*What is expected:* Return each line exactly as written. Begin with the first line of the entries and end with the line that has "Given: Click the Parent Bone ID field".

*Extracted data:*

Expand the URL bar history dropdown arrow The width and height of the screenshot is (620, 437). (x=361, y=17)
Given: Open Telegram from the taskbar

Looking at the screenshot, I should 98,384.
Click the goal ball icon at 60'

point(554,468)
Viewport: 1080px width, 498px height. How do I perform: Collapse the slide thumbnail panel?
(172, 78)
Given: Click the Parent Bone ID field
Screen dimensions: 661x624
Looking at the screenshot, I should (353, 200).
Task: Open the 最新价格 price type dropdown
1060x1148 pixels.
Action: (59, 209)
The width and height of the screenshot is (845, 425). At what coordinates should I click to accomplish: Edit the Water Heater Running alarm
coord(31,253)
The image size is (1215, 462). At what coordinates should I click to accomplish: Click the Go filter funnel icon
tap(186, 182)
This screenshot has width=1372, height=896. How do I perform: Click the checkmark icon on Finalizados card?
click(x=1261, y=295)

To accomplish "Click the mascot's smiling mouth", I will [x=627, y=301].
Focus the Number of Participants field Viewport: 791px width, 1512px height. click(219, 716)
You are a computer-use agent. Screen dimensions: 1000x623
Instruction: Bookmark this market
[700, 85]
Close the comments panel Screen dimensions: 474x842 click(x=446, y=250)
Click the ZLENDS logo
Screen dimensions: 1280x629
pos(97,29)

*Task response:*
Expand the URL bar history dropdown arrow The width and height of the screenshot is (620, 437). (x=361, y=17)
Given: Open Telegram from the taskbar

Looking at the screenshot, I should 98,384.
Click the goal ball icon at 60'

point(554,468)
Viewport: 1080px width, 498px height. How do I perform: Collapse the slide thumbnail panel?
(172, 78)
Given: Click the Parent Bone ID field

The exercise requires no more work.